(Source records)
--- START ---
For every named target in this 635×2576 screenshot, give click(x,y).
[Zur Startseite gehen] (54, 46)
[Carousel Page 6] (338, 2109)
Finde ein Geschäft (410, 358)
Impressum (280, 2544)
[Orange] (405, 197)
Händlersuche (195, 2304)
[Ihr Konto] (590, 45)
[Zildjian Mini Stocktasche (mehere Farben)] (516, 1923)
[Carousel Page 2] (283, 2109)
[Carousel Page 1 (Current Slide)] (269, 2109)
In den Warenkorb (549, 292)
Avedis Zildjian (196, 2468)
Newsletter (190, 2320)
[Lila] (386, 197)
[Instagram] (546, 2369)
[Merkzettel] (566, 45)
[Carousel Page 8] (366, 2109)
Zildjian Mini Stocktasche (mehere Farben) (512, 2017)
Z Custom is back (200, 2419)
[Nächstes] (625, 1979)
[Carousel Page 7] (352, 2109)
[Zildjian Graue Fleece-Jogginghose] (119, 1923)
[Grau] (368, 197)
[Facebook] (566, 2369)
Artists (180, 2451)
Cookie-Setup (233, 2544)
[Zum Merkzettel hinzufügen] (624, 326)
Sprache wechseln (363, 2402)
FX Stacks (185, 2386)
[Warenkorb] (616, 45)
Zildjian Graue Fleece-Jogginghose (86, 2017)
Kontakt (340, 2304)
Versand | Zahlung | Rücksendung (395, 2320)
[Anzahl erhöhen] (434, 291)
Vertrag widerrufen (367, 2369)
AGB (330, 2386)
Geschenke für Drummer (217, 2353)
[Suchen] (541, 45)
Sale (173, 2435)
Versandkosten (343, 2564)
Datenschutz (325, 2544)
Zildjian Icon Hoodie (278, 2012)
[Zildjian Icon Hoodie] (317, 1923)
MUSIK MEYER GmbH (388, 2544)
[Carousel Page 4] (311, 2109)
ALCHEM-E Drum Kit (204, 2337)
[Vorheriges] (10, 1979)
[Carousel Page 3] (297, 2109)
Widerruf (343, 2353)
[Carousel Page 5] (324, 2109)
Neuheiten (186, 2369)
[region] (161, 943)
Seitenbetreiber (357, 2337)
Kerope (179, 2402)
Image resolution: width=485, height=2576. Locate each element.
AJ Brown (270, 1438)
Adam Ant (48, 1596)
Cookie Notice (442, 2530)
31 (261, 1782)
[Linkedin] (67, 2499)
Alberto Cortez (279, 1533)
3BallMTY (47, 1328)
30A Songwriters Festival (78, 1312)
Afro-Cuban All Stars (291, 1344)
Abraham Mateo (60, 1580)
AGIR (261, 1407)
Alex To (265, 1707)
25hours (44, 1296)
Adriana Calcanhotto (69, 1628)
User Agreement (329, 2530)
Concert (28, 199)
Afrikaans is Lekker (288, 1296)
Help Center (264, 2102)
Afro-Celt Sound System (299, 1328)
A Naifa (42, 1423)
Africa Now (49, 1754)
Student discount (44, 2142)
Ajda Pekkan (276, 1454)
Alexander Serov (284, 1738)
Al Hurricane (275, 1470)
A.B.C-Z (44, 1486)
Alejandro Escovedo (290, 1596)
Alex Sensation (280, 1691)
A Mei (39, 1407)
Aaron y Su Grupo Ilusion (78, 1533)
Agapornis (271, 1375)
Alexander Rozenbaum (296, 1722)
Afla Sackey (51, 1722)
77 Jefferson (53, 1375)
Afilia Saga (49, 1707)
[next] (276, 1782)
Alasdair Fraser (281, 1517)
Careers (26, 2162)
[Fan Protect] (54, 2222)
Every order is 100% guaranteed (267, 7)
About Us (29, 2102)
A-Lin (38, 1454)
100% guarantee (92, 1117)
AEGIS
--- END ---
Action item:
An exact copy of the line containing "Agapornis (271, 1375)" and all lines after it, through the last line of the entries, is the required answer.

Solution for this task:
Agapornis (271, 1375)
Alexander Rozenbaum (296, 1722)
Afla Sackey (51, 1722)
77 Jefferson (53, 1375)
Afilia Saga (49, 1707)
[next] (276, 1782)
Alasdair Fraser (281, 1517)
Careers (26, 2162)
[Fan Protect] (54, 2222)
Every order is 100% guaranteed (267, 7)
About Us (29, 2102)
A-Lin (38, 1454)
100% guarantee (92, 1117)
AEGIS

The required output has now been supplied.